Applying Mastery Learning to Instructional Design: Part 1

Ensuring that a mastery learning program is successful requires some creativity in the development of training materials.

By Robert Cooperman, Training Academy Program Director, Ohio Office of Budget and Management

In my previous articles, I have stressed the application of mastery learning concepts in the classroom. Most often, these concepts affect the delivery of training (allowing for increased classroom time, for example, for administering formative assessments). However, ensuring that a mastery learning program is successful requires some creativity in the development of training materials and a willingness to modify the typical instructional design “defaults,” exemplified by ADDIE (which shall be the model I refer to throughout this discussion). The focus of this conversation will be the “A” of ADDIE—the Analysis phase—which arguably is the most important element to consider if mastery learning is to succeed.
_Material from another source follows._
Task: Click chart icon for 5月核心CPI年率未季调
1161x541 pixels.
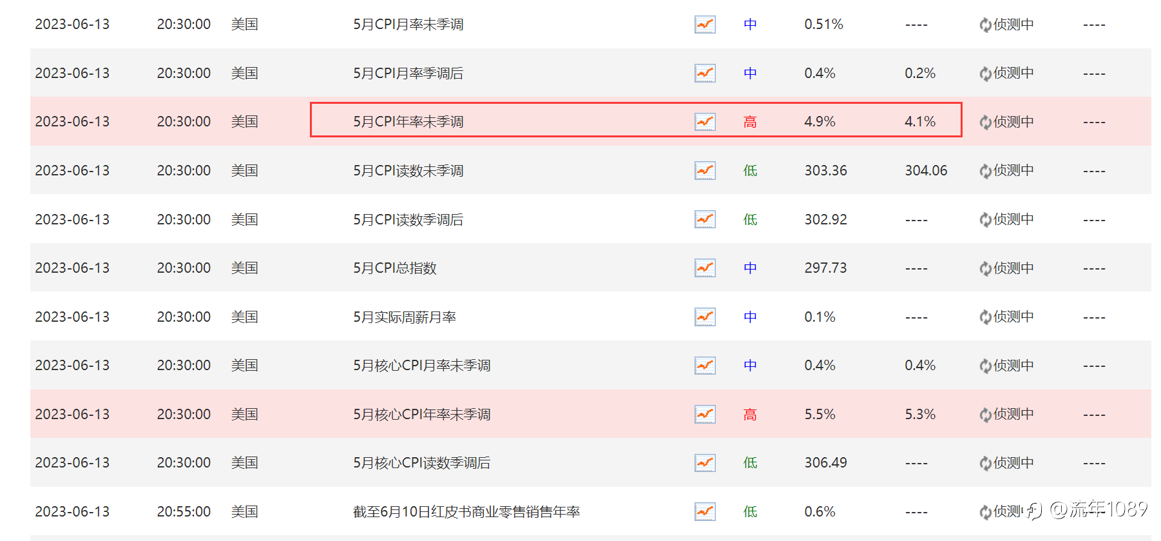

Before any course can be designed, a thorough analysis of the topic must occur. When designed for a mastery learning program, the very concepts of “topic” and “course” go through renewed scrutiny. Let’s take an example from my world of financial processes: Accounts Receivable (AR). AR is a complex topic and those hired to perform AR-related tasks are expected to know the gamut of AR processing from invoice generation to customer payment posting. (Note: Of necessity, the example provided is of a functional nature. The master learning concepts, however, certainly can apply to “soft skills,” as well.) It, therefore, might be tempting to design a course covering as many AR topics as possible, making the result a “one-stop shop” for all things AR. The AR employees then would take this complex and detailed course and be expected to return to the floor able to process AR transactions, often regardless of their in-class ability to master the topic in its entirety. A true mastery learning program will not, however, allow a learner to move from topic to topic—let alone from course to work application. A complete analysis of the topic, therefore, would be necessary, breaking it down into sub-topics.

In this example, it is conceivable that this one monolithic AR topic would be broken into two (or more) sub-topics: “Creating Receivables” and “Posting Customer Payments,” an all-too familiar solution for instructional designers. Mastery learning, however, requires that sufficient time be given to each learner to master one set of concepts before moving to the next, so it is equally conceivable that rather than breaking the AR material into topics, it is broken into courses. The “Creating Receivables” and “Posting Customer Payments” courses would be standalone, with the learner not able to move from one course to another until mastery of the first course occurs. Further consideration may be given to breaking the “Creating Receivables” course itself into multiple courses: “Entering Invoice Information,” “Preparing Items for Posting,” and “Troubleshooting Posted Items.” The value of such an approach would be to guarantee the time for mastery of each topic (which in itself is an entire course). The downside, of course, is that the organization would have to allow the time for learners to take a lengthier curriculum. However, an organization committed to mastery learning will allow that time.

Once it is determined how the general topic is broken into digestible chunks, the Analysis phase continues with the development of learning objectives. In a mastery learning program, the learning objectives must be directly tied to the business. As a result, learning objectives should not be goals set solely by the Training unit; instructional designers must consult with operational teams to determine all the tasks necessary to do a job within the confines of the already- established topics. Operations staff also must help determine which of the defined tasks are the most important, a process known as valuing in mastery learning. Importance can be determined by the frequency at which these tasks are performed on the job, by the performance measurements for which the learner will be responsible, or by recognized gaps in performance. Regardless of how they are chosen, the business must value the chosen tasks for legitimate business reasons (not simply because they are “good to know”). It will be these tasks that are stressed during training and around which formative assessments and enrichment exercises will center.

Also in the Analysis phase will be a determination of the delivery methodology of the course and an analysis of the learners (if possible). These appraisals go hand-in-hand in a mastery learning program, particularly because mastery learning is an instructional technique designed to promote learning in all students by proper instructional method. If, for example, we have a knowledge of the learners as individuals (and mastery learning stresses the individualization of learning) and their learning preferences, we can design training delivery accordingly. We also can have formative assessments and enrichment exercises ready for particular learner preferences. What this means is that standard instructor-led training, with learner guides and in-class exercises, may or may not be chosen depending on what is known about the learners. In the K-12 system where mastery learning has most successfully and consistently been utilized, teachers often have time to get to know their learners and their preferences. The adult learning world often does not have this luxury, but mastery learning necessitates available time (that is, a learner’s learning rate) that allows all learners to be successful.

An Analysis phase that has been carefully and conscientiously undertaken can mean the difference between a successful mastery learning program and an unsuccessful program. With objectives set by the business and learning centered less on content alone and more on the design and delivery of the content, the percentage of successful learners should grow.

In my next article, I will introduce a tool called the Table of Specifications that helps to target learning objectives more specifically and aids in valuing content. It is a tool that serves as a natural transition to the Design phase in ADDIE, taking the high-level business decisions made in the Analysis phase and applying them to instructional choices that ultimately will lead a learner toward mastery.

Robert Cooperman is the Training Academy Program director, Ohio Office of Budget and Management.